The African Union will do Africans a great service if it seriously rekindled the discourse on African unity. We do, of course, have some real problems looking at the leadership on the continent at the moment. There is hardly any head of state who stands talk among his or her colleagues. There is hardly any head of state with the moral authority to inspire others the way Nkrumah, Nyerere and Mandela would have done it.
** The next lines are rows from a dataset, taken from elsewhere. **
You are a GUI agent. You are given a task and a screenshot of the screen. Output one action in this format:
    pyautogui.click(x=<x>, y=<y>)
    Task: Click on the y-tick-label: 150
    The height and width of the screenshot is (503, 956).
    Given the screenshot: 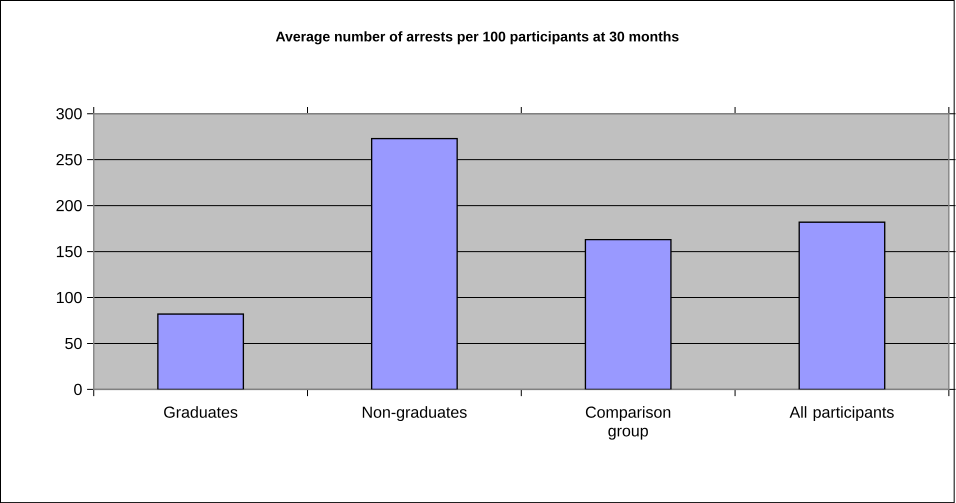 What is the action you would take?
    pyautogui.click(x=69, y=252)
    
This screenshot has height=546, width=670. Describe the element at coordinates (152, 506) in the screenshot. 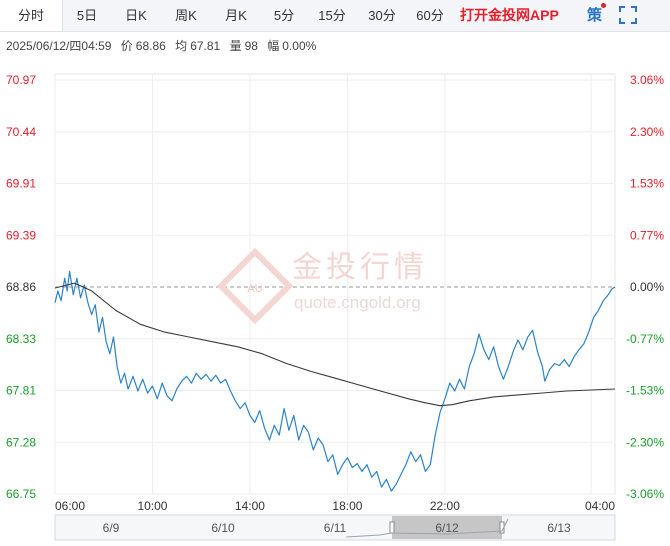

I see `x-tick-label: 10:00` at that location.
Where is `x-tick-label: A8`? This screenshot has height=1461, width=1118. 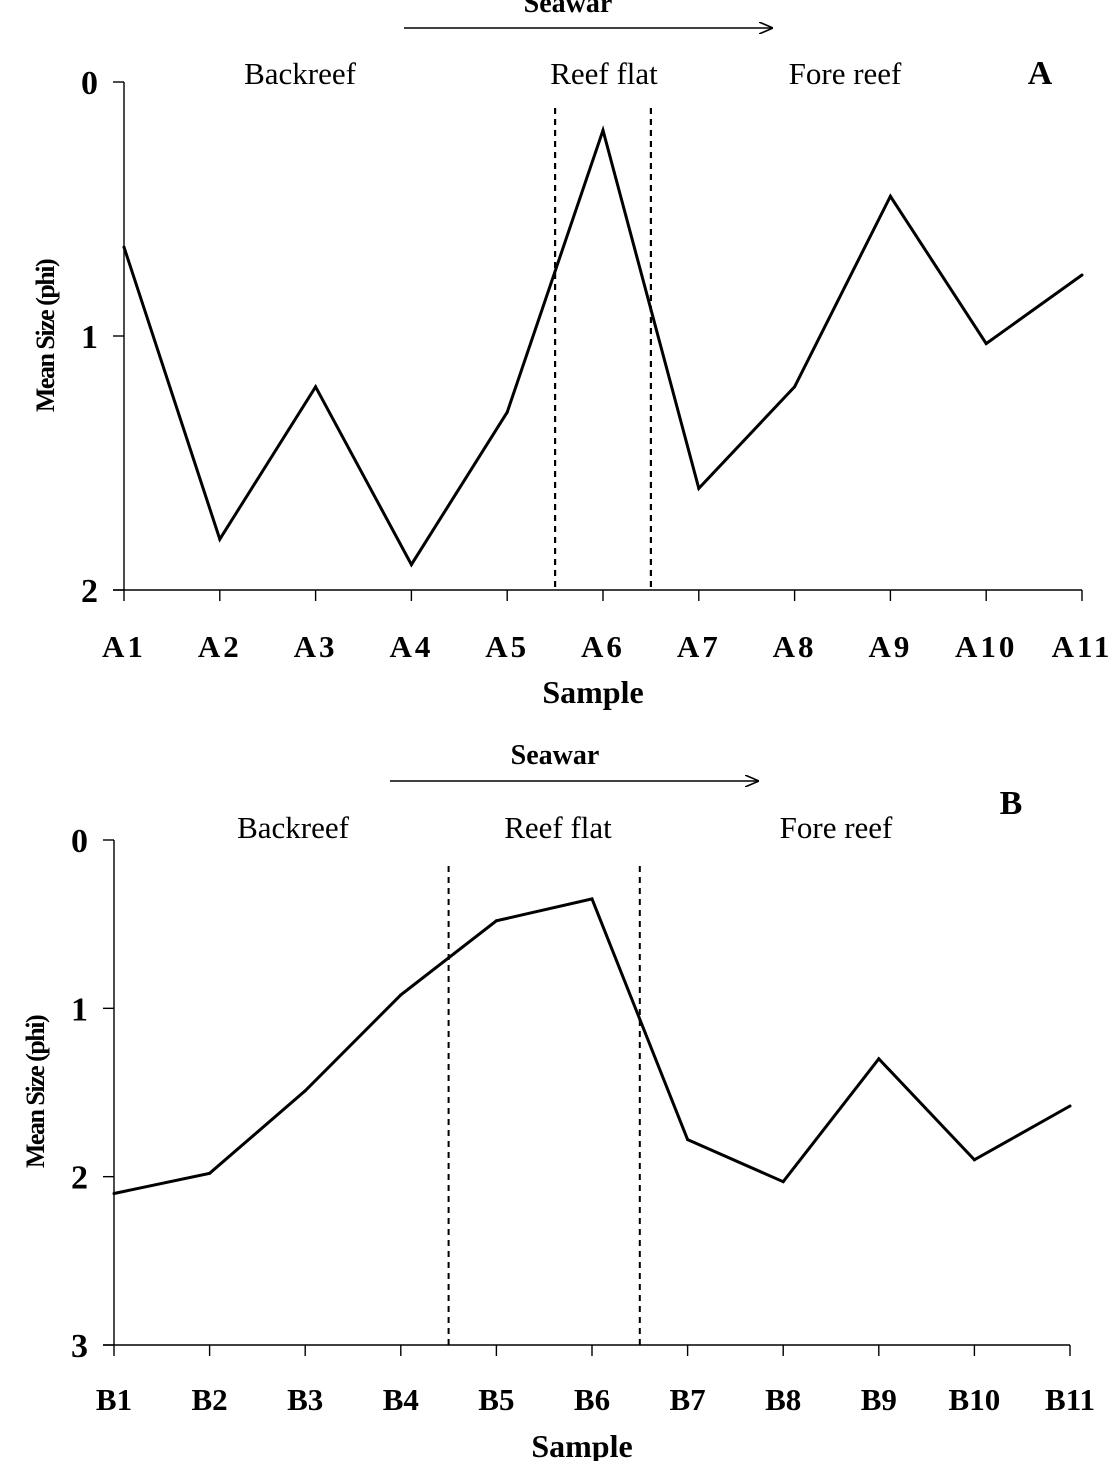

Thabo Mbeki and Obasanjo came very closely to being such inspirational leaders, obviously taking advantage of the size and power of their own countries. But they were in power for too short a time to make their influence and intellectual hegemony last. Although Nkrumah was not in power for much longer, but his influence predated his years as head of state, hence the tremendous impact he had as the oracle behind the spirit of Pan Africanism.
Are we therefore, as Africans, doomed for quite a long time to come, to see our continent languish in underdevelopment due to the long delay in coming together as a viable political force in a united Africa? Whatever the case, the dream must be kept alive. The worst thing is to give up. We must keep on lighting the candle of unity however dark the night is. One of these days, even on the back of these regional initiatives, something will come up.
Political parties, in each African country, however heavy their respective domestic agendas are, should have commitment to Pan Africanism. It is quite clear that the discourse on Pan Africanism is hardly present in many African countries, worst of all among political parties. We are therefore our own enemies. We cannot expect our leaders to take up an agenda towards which we "the people" show little concern.
The real beginning should be with our education system. What is imprinted in a child's mind will remain with that child all his or her life. Within the AU there needs to be a department of African education advising African governments on Pan African syllabi in schools, from primary schools onwards. In the American education system learning about the USA begins from kindergarten. People therefore learn to become Americans very early. If we want to make Pan Africanism a reality, we must create Pan Africanists in our education system.